(Collected data)
------------------------------------------------------------
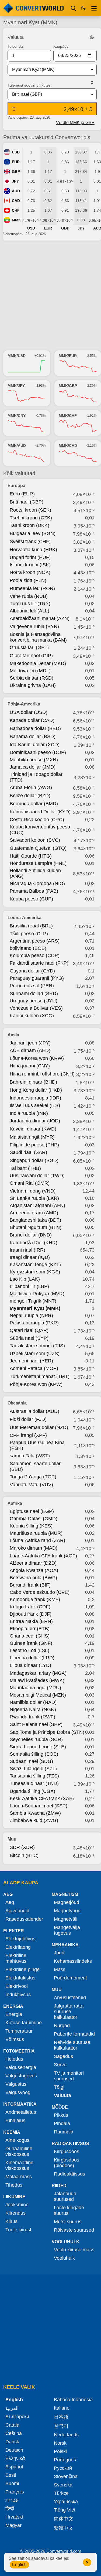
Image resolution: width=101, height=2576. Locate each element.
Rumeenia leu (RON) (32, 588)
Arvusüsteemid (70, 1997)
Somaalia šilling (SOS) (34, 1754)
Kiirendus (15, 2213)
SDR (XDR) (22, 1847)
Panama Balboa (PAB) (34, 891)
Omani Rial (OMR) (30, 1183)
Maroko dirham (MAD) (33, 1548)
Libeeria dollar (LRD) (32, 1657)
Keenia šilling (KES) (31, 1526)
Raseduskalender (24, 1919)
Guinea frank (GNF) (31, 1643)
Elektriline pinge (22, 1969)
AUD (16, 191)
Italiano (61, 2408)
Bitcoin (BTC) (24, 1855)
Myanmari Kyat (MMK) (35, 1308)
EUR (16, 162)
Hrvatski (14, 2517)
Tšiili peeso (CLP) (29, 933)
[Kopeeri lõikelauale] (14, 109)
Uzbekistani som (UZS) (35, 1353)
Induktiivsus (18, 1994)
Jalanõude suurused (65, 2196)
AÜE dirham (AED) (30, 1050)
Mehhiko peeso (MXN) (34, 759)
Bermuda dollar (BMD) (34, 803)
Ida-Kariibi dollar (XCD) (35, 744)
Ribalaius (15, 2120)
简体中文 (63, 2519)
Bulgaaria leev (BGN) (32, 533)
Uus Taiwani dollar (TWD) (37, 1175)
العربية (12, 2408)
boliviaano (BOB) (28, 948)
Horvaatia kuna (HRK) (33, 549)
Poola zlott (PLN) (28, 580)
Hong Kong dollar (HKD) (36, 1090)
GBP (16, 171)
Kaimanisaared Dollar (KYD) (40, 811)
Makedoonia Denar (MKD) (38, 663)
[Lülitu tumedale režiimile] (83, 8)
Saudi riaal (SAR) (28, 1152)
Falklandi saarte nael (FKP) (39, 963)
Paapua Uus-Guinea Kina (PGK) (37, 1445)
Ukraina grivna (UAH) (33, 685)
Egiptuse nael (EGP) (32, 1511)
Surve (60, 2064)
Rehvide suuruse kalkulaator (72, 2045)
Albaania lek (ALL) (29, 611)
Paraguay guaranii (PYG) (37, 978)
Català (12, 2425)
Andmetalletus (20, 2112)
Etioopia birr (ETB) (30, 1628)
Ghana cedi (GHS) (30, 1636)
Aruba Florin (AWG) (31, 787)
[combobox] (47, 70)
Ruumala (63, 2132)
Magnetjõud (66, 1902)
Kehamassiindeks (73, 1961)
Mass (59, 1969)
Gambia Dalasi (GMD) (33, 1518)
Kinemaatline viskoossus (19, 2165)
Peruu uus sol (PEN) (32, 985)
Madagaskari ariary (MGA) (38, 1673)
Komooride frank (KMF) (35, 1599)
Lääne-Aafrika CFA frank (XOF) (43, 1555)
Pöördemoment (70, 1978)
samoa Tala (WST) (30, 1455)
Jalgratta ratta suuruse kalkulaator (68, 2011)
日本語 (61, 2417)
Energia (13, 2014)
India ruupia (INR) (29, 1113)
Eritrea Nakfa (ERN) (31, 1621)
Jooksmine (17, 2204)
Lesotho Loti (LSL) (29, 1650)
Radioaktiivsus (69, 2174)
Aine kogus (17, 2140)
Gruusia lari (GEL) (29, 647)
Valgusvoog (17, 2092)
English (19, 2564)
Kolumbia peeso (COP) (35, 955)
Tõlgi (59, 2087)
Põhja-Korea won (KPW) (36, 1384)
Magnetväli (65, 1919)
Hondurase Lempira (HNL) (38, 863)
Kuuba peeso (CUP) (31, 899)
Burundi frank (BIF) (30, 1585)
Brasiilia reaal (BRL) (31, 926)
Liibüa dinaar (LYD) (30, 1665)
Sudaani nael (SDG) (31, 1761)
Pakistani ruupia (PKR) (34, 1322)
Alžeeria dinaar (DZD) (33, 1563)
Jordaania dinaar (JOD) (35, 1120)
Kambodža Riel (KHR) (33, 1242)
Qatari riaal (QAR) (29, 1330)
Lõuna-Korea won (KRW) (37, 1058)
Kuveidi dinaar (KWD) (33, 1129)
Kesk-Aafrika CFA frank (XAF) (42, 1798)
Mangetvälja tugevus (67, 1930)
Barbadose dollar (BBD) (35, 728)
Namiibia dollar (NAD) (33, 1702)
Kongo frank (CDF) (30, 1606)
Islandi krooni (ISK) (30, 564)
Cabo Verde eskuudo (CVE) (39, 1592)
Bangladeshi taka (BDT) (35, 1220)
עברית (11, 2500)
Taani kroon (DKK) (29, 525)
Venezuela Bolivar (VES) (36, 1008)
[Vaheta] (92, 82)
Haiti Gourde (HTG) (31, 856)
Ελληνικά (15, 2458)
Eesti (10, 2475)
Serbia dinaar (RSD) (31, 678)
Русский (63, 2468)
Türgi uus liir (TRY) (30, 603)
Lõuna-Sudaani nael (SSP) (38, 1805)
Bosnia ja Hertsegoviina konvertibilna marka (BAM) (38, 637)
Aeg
------------------------------------------------------------
How to complete this task: Repeat the exact lines from the first line of the data through the line containing "Keenia šilling (KES) (31, 1526)". Nothing else, no pictures.

Answer below:
Image resolution: width=101, height=2576. Locate each element.
Rumeenia leu (RON) (32, 588)
Arvusüsteemid (70, 1997)
Somaalia šilling (SOS) (34, 1754)
Kiirendus (15, 2213)
SDR (XDR) (22, 1847)
Panama Balboa (PAB) (34, 891)
Omani Rial (OMR) (30, 1183)
Maroko dirham (MAD) (33, 1548)
Libeeria dollar (LRD) (32, 1657)
Keenia šilling (KES) (31, 1526)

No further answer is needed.